The role of the APE1 Asp148Glu polymorphism on the risk of acute myeloid leukemia in Iraqi patients

Abstract

Acute myeloid leukemia is the most common hematological malignancy in adults. The uncontrolled proliferation of non-differentiating myeloid progenitors is a hallmark of this illness. Mutant cells form when DNA damage cannot be repaired by the cell's repair mechanisms. One of the DNA repair mechanisms, the base excision repair pathway. The study involved 70 patients with acute myeloid leukemia (37 females and 33 males) as well as 30 apparently healthy individuals as a control group. The gSYNCTM DNA Extraction Kit from Geneaid/Taiwan was used to extract DNA from entire blood samples from the study groups. The Restriction Fragment Length Polymorphism-PCR method was used to identify the APE1 gene's (rs1130409; Aspl48Glu, T/G in Exon 5) polymorphism.
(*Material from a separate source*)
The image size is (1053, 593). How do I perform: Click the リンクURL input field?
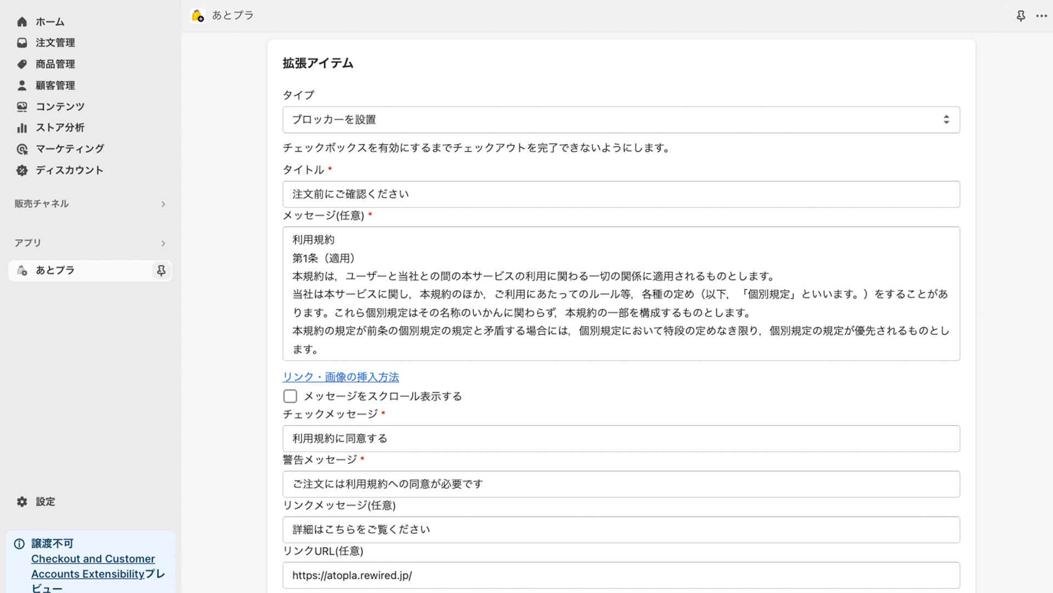click(x=621, y=575)
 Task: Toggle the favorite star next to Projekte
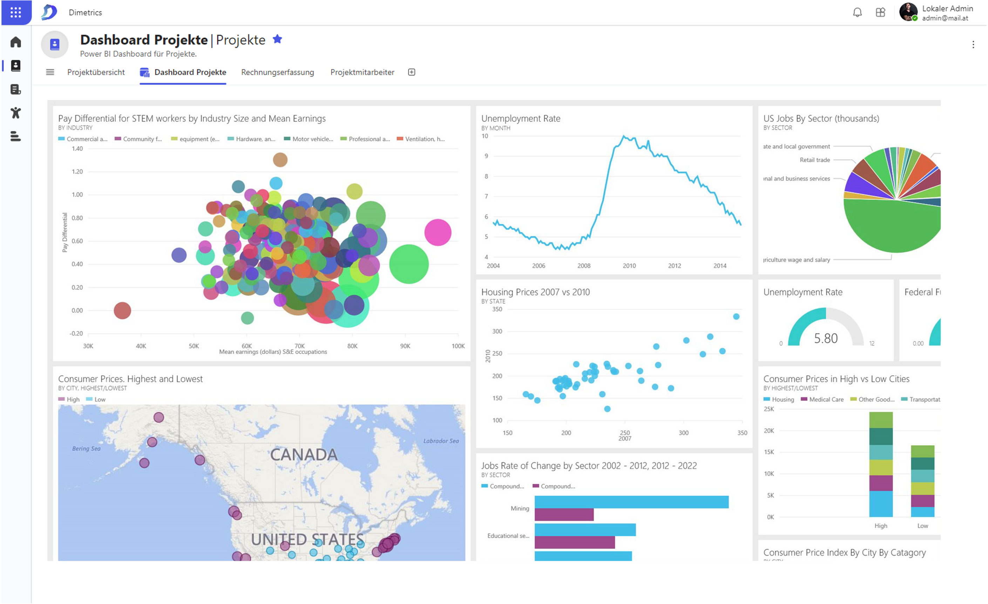(277, 39)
In genetic analysis, it was shown that an increase in the T/ T genotype and the T allele in the APE1 codon 148 polymorphisms play a protective role in AML, and that an increase in the G/G genotype and G allele could be associated with acute myeloid leukemia risk. The polymorphism of APE1 gene at rs1130409 revealed TG genotype and G allele as the most frequent and higher significant (P<0.05) in AML patients compared to the control group. The sequence of the studied region showed that the restriction site of the restriction enzyme is indicated by a site of diversity that is present in the GATC sequencing and transitions to the GAGC sequencing when a nucleotide change (T to G) actually occurs. Our findings suggest that the APE1 rs1130409 polymorphism may be associated with acute myeloid leukemia susceptibility in Iraqi patients. It was discovered that the polymorphic marker 148 Glu> Asp of the APE1 gene was associated with the development of AML. Allele T and genotype T/T carriers have a lower risk of developing AML, whereas allele carriers G have an increased risk.